# How long is wet ZP good



## KayC (May 3, 2005)

I wet down and break up ZP for Chloe twice a day. She is also on Orijen puppy. Had to get her off canned as her poo stunk up the whole house and she was going about 6 times per day. So much better now. She will not always eat her dinner. I didn't want it to sit for to long. How long do you all think it is good for once it has been moistened down? 
Thank You


----------



## elaina (Jul 1, 2008)

i dont know the correct answer to this but i wouldnt think i'd want to keep it more than a few hours if it were wet. if she drinks enough water can you just give it to her without wetting it. then you wouldnt have to waste it after you wet it. 
i dont wet mine for my girls, they like drinking water


----------



## jesuschick (Dec 5, 2010)

At my house I'd say one minute because it is gone in about 12 seconds! 

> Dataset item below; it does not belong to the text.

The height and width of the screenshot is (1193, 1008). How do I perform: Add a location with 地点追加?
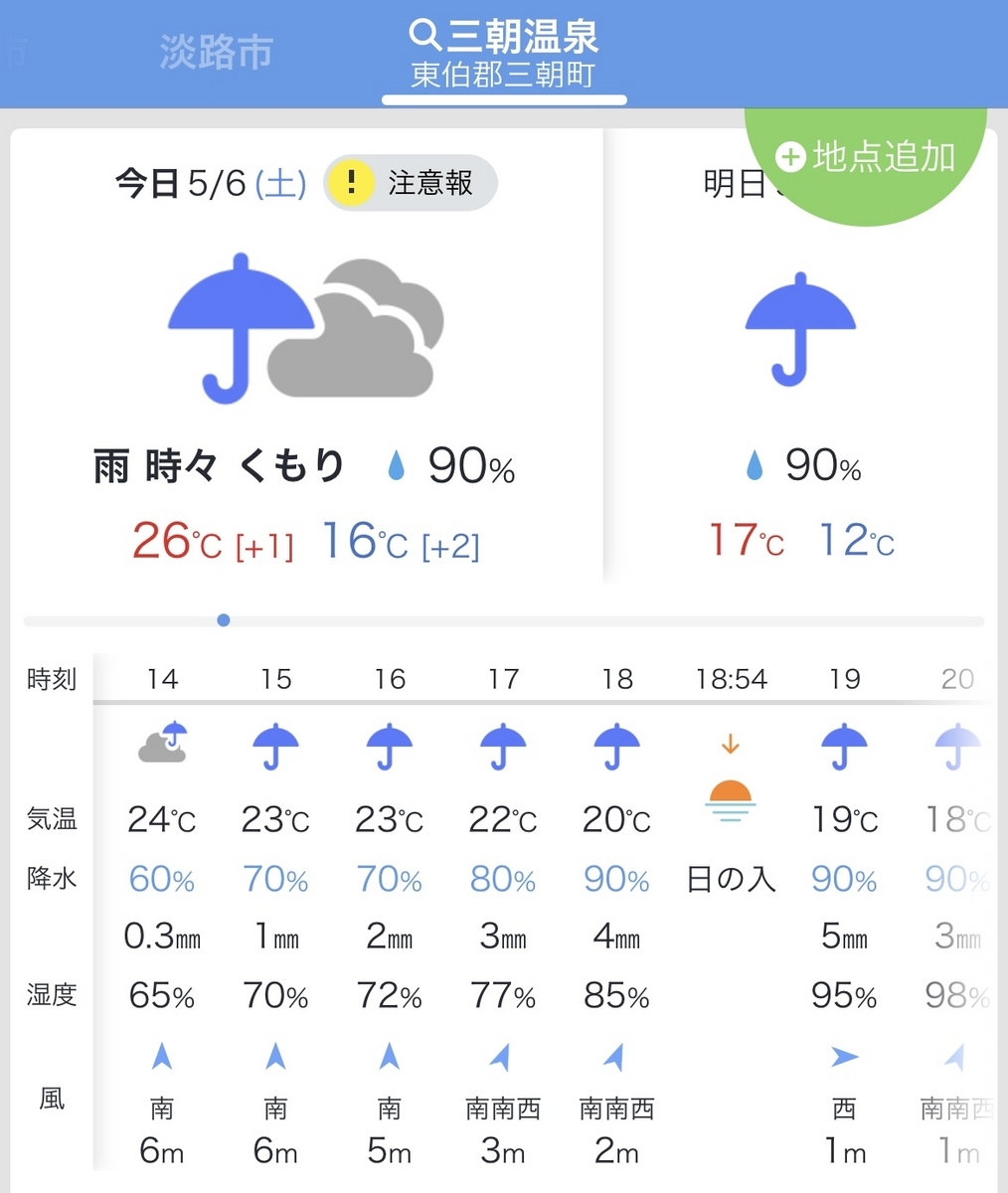pyautogui.click(x=867, y=157)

Hope she eats better for you! Sweet tiny thing!!


----------



## michele (Jan 12, 2009)

Kay i had an idea for Dottie,i give her some chicken but i put Z/P in my food processor so it goes like a powder,i keep that in an air tight container and sprinkle it on her food as well as giving her normal Z/P.She hates the lamb one only likes the fish.
Our cat has it with water on it and we leave it down for about an hour or two


----------



## KrystalLeigh (Aug 17, 2011)

I don't feed ZP, but I would assume it would be similar to wet food? Probably iffy after a couple of hours. If she's not interested in it after awhile, could you put it in tupperware in the fridge or something?


----------